The indictment contains two counts, one containing general charges, and the other setting out with some particularity the overt acts constituting the attempt. While the usual number of errors are assigned the only one argued is that the evidence fails to show beyond a reasonable doubt that the defendant had an intent to commit the crime, regardless of resistance upon the part of the complaining witness.

The prosecuting witness was twenty-five years old and was employed by a candy company. On December 10, 1940, she worked until midnight. Her testimony was to the effect she and a girl named Adele, in company with another man named Ross, and the defendant, went in an auto to a tavern and stayed until 2 :oo A.M. drinking beer. She was not acquainted with the defendant but the other two persons were. After they left the tavern the defendant first drove to the home of a man by the name of Watson, who rode with them from the tavern. Ross then said the *490complaining witness should be taken home first, but the defendant inquired: “Who said anything about going home ?” Adele then remarked: “We promised to take Gladys home first.” They then drove up to the home of Adele, where she and Ross got out of the car, and Ross said: “Go along with him, it is all right. I have known him.” Defendant, instead of taking the prosecuting witness home, drove to the Thatcher Woods Forest Preserve and turned into a place where there was a large parking space. There were no other cars around. The complaining witness testified she protested against turning in and demanded to be taken home, and that she started to get out of the car. Defendant grabbed her by the arm and kept her from getting out. She then narrated several acts of violence and threats which, if true, indicated an intent to commit the crime charged. Her clothes were torn and soiled with blood stains. She testified she was hit in the face and body and her limbs were bruised; that defendant said if she didn’t give in he was going to knock her out and lay her.
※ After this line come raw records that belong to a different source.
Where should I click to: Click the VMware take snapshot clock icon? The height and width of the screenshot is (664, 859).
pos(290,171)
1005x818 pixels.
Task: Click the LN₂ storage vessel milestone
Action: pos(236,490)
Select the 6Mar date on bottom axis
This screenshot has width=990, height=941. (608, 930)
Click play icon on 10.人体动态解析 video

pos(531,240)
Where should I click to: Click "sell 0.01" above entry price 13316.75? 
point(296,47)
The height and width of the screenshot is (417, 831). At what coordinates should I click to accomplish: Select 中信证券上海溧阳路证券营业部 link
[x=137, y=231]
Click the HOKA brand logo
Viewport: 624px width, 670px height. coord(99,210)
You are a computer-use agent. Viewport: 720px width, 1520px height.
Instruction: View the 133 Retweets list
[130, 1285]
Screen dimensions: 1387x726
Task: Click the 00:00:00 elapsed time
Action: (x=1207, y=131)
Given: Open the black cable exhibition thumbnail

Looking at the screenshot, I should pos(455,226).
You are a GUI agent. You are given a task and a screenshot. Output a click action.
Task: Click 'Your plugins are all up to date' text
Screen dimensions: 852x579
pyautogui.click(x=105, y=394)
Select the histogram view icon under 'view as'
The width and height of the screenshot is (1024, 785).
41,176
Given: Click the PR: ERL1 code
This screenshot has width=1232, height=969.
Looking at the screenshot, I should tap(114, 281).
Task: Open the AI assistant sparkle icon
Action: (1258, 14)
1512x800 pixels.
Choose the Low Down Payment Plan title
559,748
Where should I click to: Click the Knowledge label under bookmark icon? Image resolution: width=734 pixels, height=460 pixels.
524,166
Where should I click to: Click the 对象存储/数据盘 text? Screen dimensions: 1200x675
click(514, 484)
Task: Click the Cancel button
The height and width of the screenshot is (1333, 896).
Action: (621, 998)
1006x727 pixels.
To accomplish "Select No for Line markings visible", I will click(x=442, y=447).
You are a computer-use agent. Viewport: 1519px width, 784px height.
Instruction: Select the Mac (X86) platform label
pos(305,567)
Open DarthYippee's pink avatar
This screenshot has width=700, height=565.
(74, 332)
She further testified that when her nose and lips commenced to bleed defendant got scared and begged her not to tell of the occurrence, and for her to say she had been in an automobile accident.

After they left the forest preserve and complaining witness was upbraiding defendant he stopped the car and told her if she was going to talk like that he would take her back and she would get twice as much, upon which complaining witness said no more, and was eventually taken home. She immediately went to her aunt’s bedroom and told her what had happened, and when her uncle got home from work in the morning she told him, and they immediately went to the police station. Her clothes were tom and were covered with blood stains, her nose was bleeding, her lips cut and her face bruised and discolored. Defendant claims that he was induced by her actions to assume *491that she was willing to consent, and says her nose was bruised because she struck the side of the car, and that she did all of the fighting. Defendant also claimed that the resistance upon the part of the complaining witness was simulated and simply made to put up a show of resistance.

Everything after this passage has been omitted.